__Work task__
What you return should match every entry, character for character.

__Entries shown__

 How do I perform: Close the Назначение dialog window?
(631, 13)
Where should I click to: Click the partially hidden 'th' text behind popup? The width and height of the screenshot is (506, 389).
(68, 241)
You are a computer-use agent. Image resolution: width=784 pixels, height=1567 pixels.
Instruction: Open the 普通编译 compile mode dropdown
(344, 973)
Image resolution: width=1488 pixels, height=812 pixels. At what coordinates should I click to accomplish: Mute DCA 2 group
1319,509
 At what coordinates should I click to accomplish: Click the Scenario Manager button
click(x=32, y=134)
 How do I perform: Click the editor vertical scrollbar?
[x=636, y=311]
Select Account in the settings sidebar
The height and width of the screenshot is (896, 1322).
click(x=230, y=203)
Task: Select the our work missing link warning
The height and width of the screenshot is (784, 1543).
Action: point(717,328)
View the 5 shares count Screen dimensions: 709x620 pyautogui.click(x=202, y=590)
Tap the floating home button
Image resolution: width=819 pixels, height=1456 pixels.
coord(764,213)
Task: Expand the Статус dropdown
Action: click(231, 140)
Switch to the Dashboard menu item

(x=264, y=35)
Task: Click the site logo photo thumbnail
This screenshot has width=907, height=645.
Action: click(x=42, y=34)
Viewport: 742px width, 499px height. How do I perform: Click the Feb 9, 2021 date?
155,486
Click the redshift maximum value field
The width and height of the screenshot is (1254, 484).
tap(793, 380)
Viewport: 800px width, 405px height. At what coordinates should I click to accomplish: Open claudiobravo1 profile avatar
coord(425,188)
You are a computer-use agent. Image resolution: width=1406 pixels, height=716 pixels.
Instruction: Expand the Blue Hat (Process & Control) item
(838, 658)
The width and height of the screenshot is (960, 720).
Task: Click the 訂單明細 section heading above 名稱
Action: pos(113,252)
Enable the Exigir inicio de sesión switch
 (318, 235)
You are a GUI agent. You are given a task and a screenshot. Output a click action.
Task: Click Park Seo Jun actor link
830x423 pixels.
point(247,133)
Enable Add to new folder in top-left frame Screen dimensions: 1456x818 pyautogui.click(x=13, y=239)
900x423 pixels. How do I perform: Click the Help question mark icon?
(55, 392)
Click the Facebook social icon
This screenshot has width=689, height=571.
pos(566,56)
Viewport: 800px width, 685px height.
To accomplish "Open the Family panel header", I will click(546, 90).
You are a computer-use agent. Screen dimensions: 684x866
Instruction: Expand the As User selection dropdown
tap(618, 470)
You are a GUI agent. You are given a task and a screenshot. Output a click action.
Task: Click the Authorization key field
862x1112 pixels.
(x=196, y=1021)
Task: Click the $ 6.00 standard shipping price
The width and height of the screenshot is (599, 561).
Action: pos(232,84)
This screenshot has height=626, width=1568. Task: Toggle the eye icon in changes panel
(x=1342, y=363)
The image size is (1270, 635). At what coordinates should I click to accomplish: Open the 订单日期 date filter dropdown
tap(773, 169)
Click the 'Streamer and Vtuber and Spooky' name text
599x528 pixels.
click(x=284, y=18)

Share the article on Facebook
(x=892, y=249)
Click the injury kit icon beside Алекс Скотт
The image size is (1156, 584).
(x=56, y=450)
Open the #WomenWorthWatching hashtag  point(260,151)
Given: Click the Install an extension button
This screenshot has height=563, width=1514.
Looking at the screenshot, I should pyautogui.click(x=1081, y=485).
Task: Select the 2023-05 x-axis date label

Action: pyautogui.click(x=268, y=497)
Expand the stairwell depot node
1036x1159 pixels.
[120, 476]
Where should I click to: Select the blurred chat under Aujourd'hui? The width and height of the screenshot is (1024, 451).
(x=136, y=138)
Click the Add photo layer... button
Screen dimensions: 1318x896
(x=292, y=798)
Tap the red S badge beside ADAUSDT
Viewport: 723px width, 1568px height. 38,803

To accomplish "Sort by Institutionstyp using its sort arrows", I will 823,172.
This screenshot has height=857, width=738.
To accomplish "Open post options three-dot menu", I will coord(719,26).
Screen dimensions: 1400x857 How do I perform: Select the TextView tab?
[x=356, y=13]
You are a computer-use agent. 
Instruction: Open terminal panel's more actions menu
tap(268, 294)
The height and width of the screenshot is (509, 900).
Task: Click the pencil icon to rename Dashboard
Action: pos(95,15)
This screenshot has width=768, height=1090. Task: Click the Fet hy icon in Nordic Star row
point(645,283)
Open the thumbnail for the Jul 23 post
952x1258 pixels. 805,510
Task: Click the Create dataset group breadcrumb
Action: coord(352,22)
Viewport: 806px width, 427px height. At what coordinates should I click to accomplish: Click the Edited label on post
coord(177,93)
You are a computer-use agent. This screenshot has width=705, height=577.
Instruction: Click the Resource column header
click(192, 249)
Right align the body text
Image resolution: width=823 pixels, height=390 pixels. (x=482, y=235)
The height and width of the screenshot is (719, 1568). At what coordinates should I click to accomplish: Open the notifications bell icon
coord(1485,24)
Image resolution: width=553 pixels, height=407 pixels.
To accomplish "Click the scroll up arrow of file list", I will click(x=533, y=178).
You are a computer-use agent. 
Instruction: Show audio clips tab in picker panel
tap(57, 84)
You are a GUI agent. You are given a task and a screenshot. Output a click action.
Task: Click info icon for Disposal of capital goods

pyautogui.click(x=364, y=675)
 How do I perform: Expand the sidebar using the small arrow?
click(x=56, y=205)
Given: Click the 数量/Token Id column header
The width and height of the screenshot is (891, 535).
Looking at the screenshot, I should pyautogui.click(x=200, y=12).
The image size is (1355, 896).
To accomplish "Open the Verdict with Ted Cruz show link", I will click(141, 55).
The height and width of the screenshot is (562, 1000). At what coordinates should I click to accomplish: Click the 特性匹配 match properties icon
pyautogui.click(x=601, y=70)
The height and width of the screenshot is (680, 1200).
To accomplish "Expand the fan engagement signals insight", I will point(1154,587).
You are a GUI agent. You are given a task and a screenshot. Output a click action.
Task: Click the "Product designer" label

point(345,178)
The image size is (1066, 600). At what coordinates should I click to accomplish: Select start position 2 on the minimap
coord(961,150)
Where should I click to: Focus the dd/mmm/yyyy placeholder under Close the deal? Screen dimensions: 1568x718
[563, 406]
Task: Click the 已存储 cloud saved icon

__Task result__
 How do I perform: Close the Назначение dialog window?
(631, 13)
Where should I click to: Click the partially hidden 'th' text behind popup? The width and height of the screenshot is (506, 389).
(68, 241)
You are a computer-use agent. Image resolution: width=784 pixels, height=1567 pixels.
Instruction: Open the 普通编译 compile mode dropdown
(344, 973)
Image resolution: width=1488 pixels, height=812 pixels. At what coordinates should I click to accomplish: Mute DCA 2 group
1319,509
 At what coordinates should I click to accomplish: Click the Scenario Manager button
click(x=32, y=134)
 How do I perform: Click the editor vertical scrollbar?
[x=636, y=311]
Select Account in the settings sidebar
The height and width of the screenshot is (896, 1322).
click(x=230, y=203)
Task: Select the our work missing link warning
The height and width of the screenshot is (784, 1543).
Action: point(717,328)
View the 5 shares count Screen dimensions: 709x620 pyautogui.click(x=202, y=590)
Tap the floating home button
Image resolution: width=819 pixels, height=1456 pixels.
coord(764,213)
Task: Expand the Статус dropdown
Action: click(231, 140)
Switch to the Dashboard menu item

(x=264, y=35)
Task: Click the site logo photo thumbnail
This screenshot has width=907, height=645.
Action: click(x=42, y=34)
Viewport: 742px width, 499px height. How do I perform: Click the Feb 9, 2021 date?
155,486
Click the redshift maximum value field
The width and height of the screenshot is (1254, 484).
tap(793, 380)
Viewport: 800px width, 405px height. At what coordinates should I click to accomplish: Open claudiobravo1 profile avatar
coord(425,188)
You are a computer-use agent. Image resolution: width=1406 pixels, height=716 pixels.
Instruction: Expand the Blue Hat (Process & Control) item
(838, 658)
The width and height of the screenshot is (960, 720).
Task: Click the 訂單明細 section heading above 名稱
Action: pos(113,252)
Enable the Exigir inicio de sesión switch
 (318, 235)
You are a GUI agent. You are given a task and a screenshot. Output a click action.
Task: Click Park Seo Jun actor link
830x423 pixels.
point(247,133)
Enable Add to new folder in top-left frame Screen dimensions: 1456x818 pyautogui.click(x=13, y=239)
900x423 pixels. How do I perform: Click the Help question mark icon?
(55, 392)
Click the Facebook social icon
This screenshot has width=689, height=571.
pos(566,56)
Viewport: 800px width, 685px height.
To accomplish "Open the Family panel header", I will click(546, 90).
You are a computer-use agent. Screen dimensions: 684x866
Instruction: Expand the As User selection dropdown
tap(618, 470)
You are a GUI agent. You are given a task and a screenshot. Output a click action.
Task: Click the Authorization key field
862x1112 pixels.
(x=196, y=1021)
Task: Click the $ 6.00 standard shipping price
The width and height of the screenshot is (599, 561).
Action: pos(232,84)
This screenshot has height=626, width=1568. Task: Toggle the eye icon in changes panel
(x=1342, y=363)
The image size is (1270, 635). At what coordinates should I click to accomplish: Open the 订单日期 date filter dropdown
tap(773, 169)
Click the 'Streamer and Vtuber and Spooky' name text
599x528 pixels.
click(x=284, y=18)

Share the article on Facebook
(x=892, y=249)
Click the injury kit icon beside Алекс Скотт
The image size is (1156, 584).
(x=56, y=450)
Open the #WomenWorthWatching hashtag  point(260,151)
Given: Click the Install an extension button
This screenshot has height=563, width=1514.
Looking at the screenshot, I should pyautogui.click(x=1081, y=485).
Task: Select the 2023-05 x-axis date label

Action: pyautogui.click(x=268, y=497)
Expand the stairwell depot node
1036x1159 pixels.
[120, 476]
Where should I click to: Select the blurred chat under Aujourd'hui? The width and height of the screenshot is (1024, 451).
(x=136, y=138)
Click the Add photo layer... button
Screen dimensions: 1318x896
(x=292, y=798)
Tap the red S badge beside ADAUSDT
Viewport: 723px width, 1568px height. 38,803

To accomplish "Sort by Institutionstyp using its sort arrows", I will 823,172.
This screenshot has height=857, width=738.
To accomplish "Open post options three-dot menu", I will coord(719,26).
Screen dimensions: 1400x857 How do I perform: Select the TextView tab?
[x=356, y=13]
You are a computer-use agent. 
Instruction: Open terminal panel's more actions menu
tap(268, 294)
The height and width of the screenshot is (509, 900).
Task: Click the pencil icon to rename Dashboard
Action: pos(95,15)
This screenshot has width=768, height=1090. Task: Click the Fet hy icon in Nordic Star row
point(645,283)
Open the thumbnail for the Jul 23 post
952x1258 pixels. 805,510
Task: Click the Create dataset group breadcrumb
Action: coord(352,22)
Viewport: 806px width, 427px height. At what coordinates should I click to accomplish: Click the Edited label on post
coord(177,93)
You are a computer-use agent. This screenshot has width=705, height=577.
Instruction: Click the Resource column header
click(192, 249)
Right align the body text
Image resolution: width=823 pixels, height=390 pixels. (x=482, y=235)
The height and width of the screenshot is (719, 1568). At what coordinates should I click to accomplish: Open the notifications bell icon
coord(1485,24)
Image resolution: width=553 pixels, height=407 pixels.
To accomplish "Click the scroll up arrow of file list", I will click(x=533, y=178).
You are a computer-use agent. 
Instruction: Show audio clips tab in picker panel
tap(57, 84)
You are a GUI agent. You are given a task and a screenshot. Output a click action.
Task: Click info icon for Disposal of capital goods

pyautogui.click(x=364, y=675)
 How do I perform: Expand the sidebar using the small arrow?
click(x=56, y=205)
Given: Click the 数量/Token Id column header
The width and height of the screenshot is (891, 535).
Looking at the screenshot, I should pyautogui.click(x=200, y=12).
The image size is (1355, 896).
To accomplish "Open the Verdict with Ted Cruz show link", I will click(141, 55).
The height and width of the screenshot is (562, 1000). At what coordinates should I click to accomplish: Click the 特性匹配 match properties icon
pyautogui.click(x=601, y=70)
The height and width of the screenshot is (680, 1200).
To accomplish "Expand the fan engagement signals insight", I will point(1154,587).
You are a GUI agent. You are given a task and a screenshot. Output a click action.
Task: Click the "Product designer" label

point(345,178)
The image size is (1066, 600). At what coordinates should I click to accomplish: Select start position 2 on the minimap
coord(961,150)
Where should I click to: Focus the dd/mmm/yyyy placeholder under Close the deal? Screen dimensions: 1568x718
[563, 406]
Task: Click the 已存储 cloud saved icon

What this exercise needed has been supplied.